A volte sembra rilevante fermare sulla carta punti importanti, ma con ciò non voglio misconoscere l’importanza della comunicazione verbale; so quanto è importante la parola e quanto sia portatrice di sensazioni, emozioni, illuminazioni, delusioni; in sintesi: cambiamenti!
Scrivere aiuta molto la riflessione e la comprensione e quindi, la risoluzione di un evento o di un problema.
Si può pensare che il nostro lavoro sia ripetitivo perché i problemi che ti trovi ad affrontare come genitore sono più o meno sempre gli stessi.
Ma c’è qualcosa di diverso in te: la tua storia personale, della tua coppia coniugale e ancora, quella dei tuoi figli.
Le problematiche si ripetono, ma la combinazione di fattori individuali è pur sempre diversa e determina alchimie che non si possono immaginare.
La tua storia è unica, alla quale si può rispondere solo con una attenzione unica.
Voglio parlarti della protezione affettiva, quella che fa sentire tuo figlio sicuro tra le tue braccia.
La culturalizzazione degli istinti ha determinato pure una trasformazione: “deve fare da solo le sue esperienze“, “impari da solo a difendersi: il mondo è difficile“.
I fautori di queste autonomie precoci sbagliano i tempi: il bambino è in continua trasformazione e richiede la tua continua capacità di adattamento e un’attenzione rivolta ad ogni età.
Caro genitore c’è un altro pericolo del quale ti voglio parlare, che riguarda la protezione e il suo uso eccessivo.

__Estratto del dataset__
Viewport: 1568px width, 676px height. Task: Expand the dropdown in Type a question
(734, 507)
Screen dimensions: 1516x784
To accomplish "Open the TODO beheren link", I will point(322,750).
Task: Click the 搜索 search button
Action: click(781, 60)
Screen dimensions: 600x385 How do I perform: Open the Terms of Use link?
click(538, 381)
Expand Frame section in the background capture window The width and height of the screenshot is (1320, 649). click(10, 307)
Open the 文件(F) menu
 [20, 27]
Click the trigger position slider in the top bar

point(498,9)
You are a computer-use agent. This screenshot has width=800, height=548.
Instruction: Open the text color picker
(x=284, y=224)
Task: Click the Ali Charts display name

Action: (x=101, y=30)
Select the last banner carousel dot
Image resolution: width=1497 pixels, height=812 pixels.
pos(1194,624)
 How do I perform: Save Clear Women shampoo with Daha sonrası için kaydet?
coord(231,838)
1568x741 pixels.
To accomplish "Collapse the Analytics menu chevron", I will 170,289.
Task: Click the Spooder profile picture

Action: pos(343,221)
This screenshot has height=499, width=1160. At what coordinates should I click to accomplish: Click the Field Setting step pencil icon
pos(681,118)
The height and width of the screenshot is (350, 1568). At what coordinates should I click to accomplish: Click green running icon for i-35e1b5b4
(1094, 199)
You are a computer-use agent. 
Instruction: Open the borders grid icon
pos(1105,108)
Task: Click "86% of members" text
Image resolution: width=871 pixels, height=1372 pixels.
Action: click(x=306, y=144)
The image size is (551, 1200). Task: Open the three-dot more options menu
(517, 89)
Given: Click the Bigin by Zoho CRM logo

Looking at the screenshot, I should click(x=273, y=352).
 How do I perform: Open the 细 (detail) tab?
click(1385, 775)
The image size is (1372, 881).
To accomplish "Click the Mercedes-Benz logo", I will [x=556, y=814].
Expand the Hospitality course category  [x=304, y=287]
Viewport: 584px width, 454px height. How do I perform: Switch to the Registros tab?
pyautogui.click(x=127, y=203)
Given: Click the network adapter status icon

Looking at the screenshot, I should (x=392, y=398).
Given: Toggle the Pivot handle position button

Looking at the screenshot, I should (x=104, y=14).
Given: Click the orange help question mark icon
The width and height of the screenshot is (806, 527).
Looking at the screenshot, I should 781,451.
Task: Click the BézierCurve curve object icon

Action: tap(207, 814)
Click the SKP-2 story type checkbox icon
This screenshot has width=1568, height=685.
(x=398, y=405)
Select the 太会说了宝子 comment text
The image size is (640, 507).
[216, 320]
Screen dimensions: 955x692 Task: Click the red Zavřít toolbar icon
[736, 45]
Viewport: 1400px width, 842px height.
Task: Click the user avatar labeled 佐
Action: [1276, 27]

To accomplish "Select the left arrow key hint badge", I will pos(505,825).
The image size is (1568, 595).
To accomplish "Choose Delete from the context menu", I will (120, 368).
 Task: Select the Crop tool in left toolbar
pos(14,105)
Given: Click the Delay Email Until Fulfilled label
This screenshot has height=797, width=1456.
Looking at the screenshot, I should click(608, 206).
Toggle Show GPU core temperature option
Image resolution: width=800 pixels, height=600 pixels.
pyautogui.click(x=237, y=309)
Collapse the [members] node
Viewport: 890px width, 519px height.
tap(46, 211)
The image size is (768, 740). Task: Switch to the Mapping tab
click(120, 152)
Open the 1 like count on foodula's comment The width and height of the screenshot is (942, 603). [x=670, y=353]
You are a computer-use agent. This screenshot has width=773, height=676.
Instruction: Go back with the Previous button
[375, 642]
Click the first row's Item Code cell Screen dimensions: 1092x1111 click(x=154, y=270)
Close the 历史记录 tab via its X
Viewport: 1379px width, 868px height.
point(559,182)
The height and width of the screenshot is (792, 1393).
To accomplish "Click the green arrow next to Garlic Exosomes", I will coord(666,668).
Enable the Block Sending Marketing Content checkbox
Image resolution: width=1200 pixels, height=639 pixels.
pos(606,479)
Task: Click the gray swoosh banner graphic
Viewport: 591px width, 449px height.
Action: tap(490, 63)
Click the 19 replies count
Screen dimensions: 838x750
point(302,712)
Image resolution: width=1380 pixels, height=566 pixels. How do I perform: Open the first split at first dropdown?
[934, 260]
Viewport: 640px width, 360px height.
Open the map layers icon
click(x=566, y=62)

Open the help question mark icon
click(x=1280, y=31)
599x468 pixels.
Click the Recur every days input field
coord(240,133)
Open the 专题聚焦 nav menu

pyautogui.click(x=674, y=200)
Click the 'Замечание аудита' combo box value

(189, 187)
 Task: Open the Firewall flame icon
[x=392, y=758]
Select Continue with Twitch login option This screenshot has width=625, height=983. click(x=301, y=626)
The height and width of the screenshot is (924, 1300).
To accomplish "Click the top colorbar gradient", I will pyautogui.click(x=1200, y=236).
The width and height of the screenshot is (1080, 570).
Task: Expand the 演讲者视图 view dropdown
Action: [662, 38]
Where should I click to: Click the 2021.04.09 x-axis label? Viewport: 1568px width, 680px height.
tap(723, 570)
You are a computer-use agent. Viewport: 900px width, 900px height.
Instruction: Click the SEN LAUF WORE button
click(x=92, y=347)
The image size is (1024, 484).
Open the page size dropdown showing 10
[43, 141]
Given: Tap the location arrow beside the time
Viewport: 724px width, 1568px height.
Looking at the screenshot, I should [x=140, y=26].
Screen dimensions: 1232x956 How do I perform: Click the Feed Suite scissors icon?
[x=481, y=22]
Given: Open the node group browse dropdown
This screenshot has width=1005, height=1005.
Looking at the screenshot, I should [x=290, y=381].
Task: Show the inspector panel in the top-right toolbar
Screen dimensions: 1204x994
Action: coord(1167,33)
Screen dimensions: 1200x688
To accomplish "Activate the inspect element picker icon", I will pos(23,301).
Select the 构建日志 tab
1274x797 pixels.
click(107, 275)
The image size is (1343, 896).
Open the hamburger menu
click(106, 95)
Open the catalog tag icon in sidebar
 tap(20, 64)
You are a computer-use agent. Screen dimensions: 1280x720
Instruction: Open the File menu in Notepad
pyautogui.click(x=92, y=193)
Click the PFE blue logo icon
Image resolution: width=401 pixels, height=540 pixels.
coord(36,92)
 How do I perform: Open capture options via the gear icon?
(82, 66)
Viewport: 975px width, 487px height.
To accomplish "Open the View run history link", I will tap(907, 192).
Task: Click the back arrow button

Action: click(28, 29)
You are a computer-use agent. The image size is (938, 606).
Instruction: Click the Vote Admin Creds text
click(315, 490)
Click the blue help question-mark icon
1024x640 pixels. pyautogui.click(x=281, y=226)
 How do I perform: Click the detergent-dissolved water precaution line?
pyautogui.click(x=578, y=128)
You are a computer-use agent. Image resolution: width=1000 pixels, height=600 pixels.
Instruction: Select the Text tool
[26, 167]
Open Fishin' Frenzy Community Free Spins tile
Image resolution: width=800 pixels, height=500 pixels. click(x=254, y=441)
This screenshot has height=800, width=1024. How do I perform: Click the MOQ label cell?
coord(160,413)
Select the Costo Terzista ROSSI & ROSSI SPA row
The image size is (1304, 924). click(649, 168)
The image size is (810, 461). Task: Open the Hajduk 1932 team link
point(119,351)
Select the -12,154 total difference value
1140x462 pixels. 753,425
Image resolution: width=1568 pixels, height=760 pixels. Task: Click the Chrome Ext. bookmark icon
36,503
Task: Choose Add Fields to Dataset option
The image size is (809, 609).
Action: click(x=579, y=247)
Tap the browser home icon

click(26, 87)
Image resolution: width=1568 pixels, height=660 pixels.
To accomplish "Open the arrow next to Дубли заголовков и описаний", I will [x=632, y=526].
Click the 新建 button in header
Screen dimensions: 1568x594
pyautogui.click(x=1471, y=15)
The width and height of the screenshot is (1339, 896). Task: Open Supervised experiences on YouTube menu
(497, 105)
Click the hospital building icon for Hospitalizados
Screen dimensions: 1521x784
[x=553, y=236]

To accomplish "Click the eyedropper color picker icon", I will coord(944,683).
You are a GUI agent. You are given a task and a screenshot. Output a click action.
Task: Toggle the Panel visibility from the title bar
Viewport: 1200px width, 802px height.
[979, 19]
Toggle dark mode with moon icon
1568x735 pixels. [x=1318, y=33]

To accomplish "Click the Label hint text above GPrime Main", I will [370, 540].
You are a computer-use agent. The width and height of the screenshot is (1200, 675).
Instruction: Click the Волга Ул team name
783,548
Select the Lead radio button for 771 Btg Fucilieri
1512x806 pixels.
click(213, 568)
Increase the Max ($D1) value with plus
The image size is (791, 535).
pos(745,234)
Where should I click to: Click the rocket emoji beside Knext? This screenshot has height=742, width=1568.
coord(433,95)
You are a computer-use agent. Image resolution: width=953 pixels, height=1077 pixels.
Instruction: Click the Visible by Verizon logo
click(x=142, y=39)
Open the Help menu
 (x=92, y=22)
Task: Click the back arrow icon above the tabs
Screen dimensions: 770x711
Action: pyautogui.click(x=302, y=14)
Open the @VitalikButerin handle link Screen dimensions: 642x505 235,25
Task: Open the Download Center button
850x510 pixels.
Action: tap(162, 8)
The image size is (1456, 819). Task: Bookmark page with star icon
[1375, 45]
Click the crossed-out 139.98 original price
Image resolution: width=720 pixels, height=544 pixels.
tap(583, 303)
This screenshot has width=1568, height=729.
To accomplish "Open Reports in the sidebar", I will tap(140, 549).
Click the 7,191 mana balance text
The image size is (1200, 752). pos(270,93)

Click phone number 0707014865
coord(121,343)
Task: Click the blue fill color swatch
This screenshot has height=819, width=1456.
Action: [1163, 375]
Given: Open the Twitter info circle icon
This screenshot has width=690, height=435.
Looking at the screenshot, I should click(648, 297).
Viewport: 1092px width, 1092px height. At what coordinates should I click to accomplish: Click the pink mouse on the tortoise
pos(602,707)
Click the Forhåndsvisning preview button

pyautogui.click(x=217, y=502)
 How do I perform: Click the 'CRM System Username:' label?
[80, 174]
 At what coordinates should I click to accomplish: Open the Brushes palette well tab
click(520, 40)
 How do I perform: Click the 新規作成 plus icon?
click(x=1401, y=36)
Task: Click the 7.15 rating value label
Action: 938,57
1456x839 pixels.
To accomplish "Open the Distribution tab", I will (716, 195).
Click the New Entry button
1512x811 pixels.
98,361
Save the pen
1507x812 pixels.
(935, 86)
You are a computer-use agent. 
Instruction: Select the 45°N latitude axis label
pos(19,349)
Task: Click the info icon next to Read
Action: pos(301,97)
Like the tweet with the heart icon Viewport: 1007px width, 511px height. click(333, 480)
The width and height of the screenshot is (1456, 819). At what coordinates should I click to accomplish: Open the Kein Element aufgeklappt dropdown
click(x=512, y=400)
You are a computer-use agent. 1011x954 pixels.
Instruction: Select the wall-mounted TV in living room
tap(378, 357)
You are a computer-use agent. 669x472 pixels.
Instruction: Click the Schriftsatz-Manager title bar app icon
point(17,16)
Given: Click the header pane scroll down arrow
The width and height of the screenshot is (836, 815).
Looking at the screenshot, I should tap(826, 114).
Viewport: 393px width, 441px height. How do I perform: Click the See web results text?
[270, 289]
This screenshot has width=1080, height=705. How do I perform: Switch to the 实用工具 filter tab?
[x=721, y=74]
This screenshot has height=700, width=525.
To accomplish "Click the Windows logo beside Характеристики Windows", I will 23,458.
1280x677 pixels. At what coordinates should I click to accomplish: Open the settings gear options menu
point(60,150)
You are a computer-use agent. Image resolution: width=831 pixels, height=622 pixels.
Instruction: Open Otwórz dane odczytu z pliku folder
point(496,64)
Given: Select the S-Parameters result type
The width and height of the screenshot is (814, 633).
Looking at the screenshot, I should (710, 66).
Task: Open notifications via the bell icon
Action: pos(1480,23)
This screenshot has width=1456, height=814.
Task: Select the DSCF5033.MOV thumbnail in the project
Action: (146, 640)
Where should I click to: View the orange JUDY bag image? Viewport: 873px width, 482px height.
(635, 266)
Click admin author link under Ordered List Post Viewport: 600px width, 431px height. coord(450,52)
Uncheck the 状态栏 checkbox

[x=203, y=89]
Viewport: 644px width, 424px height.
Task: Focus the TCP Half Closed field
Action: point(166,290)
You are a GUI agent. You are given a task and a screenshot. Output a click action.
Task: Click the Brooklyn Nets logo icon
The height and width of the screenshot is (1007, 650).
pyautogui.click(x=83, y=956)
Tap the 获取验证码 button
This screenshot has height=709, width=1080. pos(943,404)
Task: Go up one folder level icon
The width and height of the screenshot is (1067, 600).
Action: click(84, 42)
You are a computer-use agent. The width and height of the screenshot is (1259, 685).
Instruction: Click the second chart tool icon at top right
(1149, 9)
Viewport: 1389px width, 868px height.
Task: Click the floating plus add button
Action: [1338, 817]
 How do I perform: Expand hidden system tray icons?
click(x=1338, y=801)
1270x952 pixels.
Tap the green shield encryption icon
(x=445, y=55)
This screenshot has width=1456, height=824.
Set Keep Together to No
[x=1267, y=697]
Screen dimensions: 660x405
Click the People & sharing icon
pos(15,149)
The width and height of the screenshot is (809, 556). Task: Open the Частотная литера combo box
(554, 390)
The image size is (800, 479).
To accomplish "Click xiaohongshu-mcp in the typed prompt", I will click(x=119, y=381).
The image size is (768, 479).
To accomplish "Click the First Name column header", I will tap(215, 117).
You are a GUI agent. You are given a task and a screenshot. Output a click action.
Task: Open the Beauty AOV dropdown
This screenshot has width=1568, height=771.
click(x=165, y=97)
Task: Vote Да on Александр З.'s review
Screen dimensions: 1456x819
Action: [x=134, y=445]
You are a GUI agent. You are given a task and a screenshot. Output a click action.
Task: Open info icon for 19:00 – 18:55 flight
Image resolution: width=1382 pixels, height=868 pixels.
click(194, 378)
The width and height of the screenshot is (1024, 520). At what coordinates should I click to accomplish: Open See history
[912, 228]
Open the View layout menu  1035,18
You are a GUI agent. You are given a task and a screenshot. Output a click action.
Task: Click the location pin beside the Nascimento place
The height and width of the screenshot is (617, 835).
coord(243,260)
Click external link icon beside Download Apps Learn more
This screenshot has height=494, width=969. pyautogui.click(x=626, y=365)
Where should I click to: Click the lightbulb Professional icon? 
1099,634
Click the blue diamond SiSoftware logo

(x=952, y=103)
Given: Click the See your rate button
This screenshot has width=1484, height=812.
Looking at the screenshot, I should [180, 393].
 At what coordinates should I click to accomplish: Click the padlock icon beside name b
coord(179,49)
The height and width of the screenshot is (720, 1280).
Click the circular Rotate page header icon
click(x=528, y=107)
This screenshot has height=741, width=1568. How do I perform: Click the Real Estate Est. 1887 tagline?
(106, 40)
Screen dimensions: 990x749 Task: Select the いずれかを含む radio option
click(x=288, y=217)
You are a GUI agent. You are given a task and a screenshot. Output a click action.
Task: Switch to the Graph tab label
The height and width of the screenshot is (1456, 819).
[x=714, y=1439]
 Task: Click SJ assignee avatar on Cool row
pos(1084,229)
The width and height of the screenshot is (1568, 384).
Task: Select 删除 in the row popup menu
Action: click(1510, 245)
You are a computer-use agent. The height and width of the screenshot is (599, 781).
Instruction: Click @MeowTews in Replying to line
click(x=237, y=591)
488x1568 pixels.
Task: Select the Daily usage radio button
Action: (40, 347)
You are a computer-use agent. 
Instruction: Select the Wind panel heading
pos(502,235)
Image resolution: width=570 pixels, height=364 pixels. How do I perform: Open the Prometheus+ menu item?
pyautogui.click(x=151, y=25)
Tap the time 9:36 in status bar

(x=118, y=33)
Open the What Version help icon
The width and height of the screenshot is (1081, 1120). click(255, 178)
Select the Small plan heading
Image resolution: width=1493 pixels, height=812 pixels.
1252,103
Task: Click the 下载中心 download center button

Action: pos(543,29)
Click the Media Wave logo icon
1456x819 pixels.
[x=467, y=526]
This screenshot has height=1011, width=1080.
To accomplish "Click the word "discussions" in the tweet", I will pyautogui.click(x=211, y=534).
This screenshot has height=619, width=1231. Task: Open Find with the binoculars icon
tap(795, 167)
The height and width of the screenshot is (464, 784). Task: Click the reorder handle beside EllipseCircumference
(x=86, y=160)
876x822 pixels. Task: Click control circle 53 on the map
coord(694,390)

__Consegne__
a) Spiega in una-tre frasi perché, secondo il brano sulla protezione affettiva, i fautori delle autonomie precoci sbagliano i tempi.
b) Prosegui il brano sulla protezione affettiva partendo dopo l'ultima frase riportata.
L'elenco proviene da una fonte diversa da quella del brano.

__Risposte attese__
a) Sbagliano i tempi perché il bambino è in continua trasformazione. Di conseguenza richiede al genitore una continua capacità di adattamento e un'attenzione rivolta a ogni età.

b)
I rischi che la società ci presenta sono molti; alcuni insidiosi come la televisione ed internet, potresti essere portato a proteggere troppo evitando esposizioni a situazioni pericolose, evitando di parlargli di temi che scottano, come la sessualità e la droga.
L’età del bambino è il fondamentale discrimine per fornire le giuste informazioni ed esperienze.
“Avevo 13 anni e non ero mai uscita di casa da sola, forse per comprare qualcosina nel negozio sotto casa, ma sempre mia madre mi osservava dalla finestra. Quel pomeriggio le dissi che era tardi e che doveva accompagnarmi in piscina. Lei mi rispose che potevo andare da sola. Per poco non svenni, ma era una cosa che desideravo da tanto tempo. Quando fui in strada raggiunsi la piscina correndo, tutto mi metteva paura. Questa sensazione mi ha accompagnata per tanti anni, ogni volta che mi trovavo sola per strada.”
Caro genitore, non è facile trasformare la protezione in libertà.
Se rispetterai un continuum, la protezione che hai dato inizialmente sarà una difesa che tuo figlio porterà con sé.
Noi adulti parliamo spesso di rispetto. Questo è uno sforzo che a volte non riusciamo a riservare neanche a noi, magari per eccessi lavorativi.
La mancanza di rispetto nasconde un’altra insidia: l’umiliazione.
“Mio padre dice che da grande non avrò un lavoro: ci sono rimasto molto male.”
Il bambino crede nell’onnipotenza del genitore e cresce con l’immagine di sé che tu gli restituisci ogni giorno.
L’umiliazione può distruggere. Quello che tuo figlio costruisce può essere dissolto da un momento di rabbia.
Bisogna quindi avere l’umiltà di chiedere scusa. La ribellione nasce dalla rabbia che tu genitore non sei in grado di controllare.
L’umiliazione con il tempo deteriora i rapporti, anche quelli con il proprio partner: con lui devi creare un’alleanza educativa, valori e coerenza nell’accompagnare la crescita dei figli.
Certo, caro genitore, anche il tuo partner ha bisogno di rispetto, in modo particolare davanti ai figli.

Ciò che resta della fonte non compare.